_Exercise_. A word-for-word transcription of every record is needed.

══════════════════════════════

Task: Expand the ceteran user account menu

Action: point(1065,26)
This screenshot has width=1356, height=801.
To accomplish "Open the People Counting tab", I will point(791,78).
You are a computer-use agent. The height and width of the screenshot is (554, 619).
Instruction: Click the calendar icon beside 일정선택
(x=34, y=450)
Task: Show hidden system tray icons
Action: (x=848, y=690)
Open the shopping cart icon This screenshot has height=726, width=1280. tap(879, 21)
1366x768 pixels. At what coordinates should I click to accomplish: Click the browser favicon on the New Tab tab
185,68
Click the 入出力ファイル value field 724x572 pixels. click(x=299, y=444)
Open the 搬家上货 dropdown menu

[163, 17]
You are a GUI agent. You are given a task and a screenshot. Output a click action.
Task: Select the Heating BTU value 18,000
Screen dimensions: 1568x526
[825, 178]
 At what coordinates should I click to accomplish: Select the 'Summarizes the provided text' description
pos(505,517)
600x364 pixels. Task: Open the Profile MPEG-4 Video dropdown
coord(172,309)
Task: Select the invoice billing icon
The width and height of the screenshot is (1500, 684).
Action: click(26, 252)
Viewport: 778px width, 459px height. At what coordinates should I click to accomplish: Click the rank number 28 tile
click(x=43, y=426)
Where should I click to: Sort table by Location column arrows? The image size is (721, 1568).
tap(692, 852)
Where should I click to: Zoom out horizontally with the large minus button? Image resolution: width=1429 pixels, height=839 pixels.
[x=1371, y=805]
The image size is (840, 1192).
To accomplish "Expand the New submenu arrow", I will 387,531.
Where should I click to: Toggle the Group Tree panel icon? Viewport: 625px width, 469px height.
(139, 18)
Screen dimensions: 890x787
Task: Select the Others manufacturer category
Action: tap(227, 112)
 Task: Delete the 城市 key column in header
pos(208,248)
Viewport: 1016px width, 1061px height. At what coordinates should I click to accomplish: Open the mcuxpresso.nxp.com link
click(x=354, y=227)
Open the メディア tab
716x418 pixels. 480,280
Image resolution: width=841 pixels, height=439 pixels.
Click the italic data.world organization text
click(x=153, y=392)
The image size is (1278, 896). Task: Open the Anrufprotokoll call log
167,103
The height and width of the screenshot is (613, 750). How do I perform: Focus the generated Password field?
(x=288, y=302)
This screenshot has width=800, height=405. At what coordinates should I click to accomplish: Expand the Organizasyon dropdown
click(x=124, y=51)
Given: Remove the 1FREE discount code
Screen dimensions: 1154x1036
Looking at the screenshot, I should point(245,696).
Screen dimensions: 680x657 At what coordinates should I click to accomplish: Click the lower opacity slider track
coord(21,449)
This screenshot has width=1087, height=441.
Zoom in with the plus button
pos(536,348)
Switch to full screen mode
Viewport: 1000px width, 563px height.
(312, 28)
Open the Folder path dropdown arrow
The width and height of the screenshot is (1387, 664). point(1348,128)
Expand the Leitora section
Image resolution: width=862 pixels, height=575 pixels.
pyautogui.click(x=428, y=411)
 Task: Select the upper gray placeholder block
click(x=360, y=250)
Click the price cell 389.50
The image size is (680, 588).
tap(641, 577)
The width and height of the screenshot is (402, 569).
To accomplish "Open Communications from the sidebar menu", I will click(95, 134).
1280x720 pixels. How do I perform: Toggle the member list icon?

══════════════════════════════

_Task answer_.
Task: Expand the ceteran user account menu

Action: point(1065,26)
This screenshot has width=1356, height=801.
To accomplish "Open the People Counting tab", I will point(791,78).
You are a computer-use agent. The height and width of the screenshot is (554, 619).
Instruction: Click the calendar icon beside 일정선택
(x=34, y=450)
Task: Show hidden system tray icons
Action: (x=848, y=690)
Open the shopping cart icon This screenshot has height=726, width=1280. tap(879, 21)
1366x768 pixels. At what coordinates should I click to accomplish: Click the browser favicon on the New Tab tab
185,68
Click the 入出力ファイル value field 724x572 pixels. click(x=299, y=444)
Open the 搬家上货 dropdown menu

[163, 17]
You are a GUI agent. You are given a task and a screenshot. Output a click action.
Task: Select the Heating BTU value 18,000
Screen dimensions: 1568x526
[825, 178]
 At what coordinates should I click to accomplish: Select the 'Summarizes the provided text' description
pos(505,517)
600x364 pixels. Task: Open the Profile MPEG-4 Video dropdown
coord(172,309)
Task: Select the invoice billing icon
The width and height of the screenshot is (1500, 684).
Action: click(26, 252)
Viewport: 778px width, 459px height. At what coordinates should I click to accomplish: Click the rank number 28 tile
click(x=43, y=426)
Where should I click to: Sort table by Location column arrows? The image size is (721, 1568).
tap(692, 852)
Where should I click to: Zoom out horizontally with the large minus button? Image resolution: width=1429 pixels, height=839 pixels.
[x=1371, y=805]
The image size is (840, 1192).
To accomplish "Expand the New submenu arrow", I will 387,531.
Where should I click to: Toggle the Group Tree panel icon? Viewport: 625px width, 469px height.
(139, 18)
Screen dimensions: 890x787
Task: Select the Others manufacturer category
Action: tap(227, 112)
 Task: Delete the 城市 key column in header
pos(208,248)
Viewport: 1016px width, 1061px height. At what coordinates should I click to accomplish: Open the mcuxpresso.nxp.com link
click(x=354, y=227)
Open the メディア tab
716x418 pixels. 480,280
Image resolution: width=841 pixels, height=439 pixels.
Click the italic data.world organization text
click(x=153, y=392)
The image size is (1278, 896). Task: Open the Anrufprotokoll call log
167,103
The height and width of the screenshot is (613, 750). How do I perform: Focus the generated Password field?
(x=288, y=302)
This screenshot has width=800, height=405. At what coordinates should I click to accomplish: Expand the Organizasyon dropdown
click(x=124, y=51)
Given: Remove the 1FREE discount code
Screen dimensions: 1154x1036
Looking at the screenshot, I should point(245,696).
Screen dimensions: 680x657 At what coordinates should I click to accomplish: Click the lower opacity slider track
coord(21,449)
This screenshot has width=1087, height=441.
Zoom in with the plus button
pos(536,348)
Switch to full screen mode
Viewport: 1000px width, 563px height.
(312, 28)
Open the Folder path dropdown arrow
The width and height of the screenshot is (1387, 664). point(1348,128)
Expand the Leitora section
Image resolution: width=862 pixels, height=575 pixels.
pyautogui.click(x=428, y=411)
 Task: Select the upper gray placeholder block
click(x=360, y=250)
Click the price cell 389.50
The image size is (680, 588).
tap(641, 577)
The width and height of the screenshot is (402, 569).
To accomplish "Open Communications from the sidebar menu", I will click(95, 134).
1280x720 pixels. How do I perform: Toggle the member list icon?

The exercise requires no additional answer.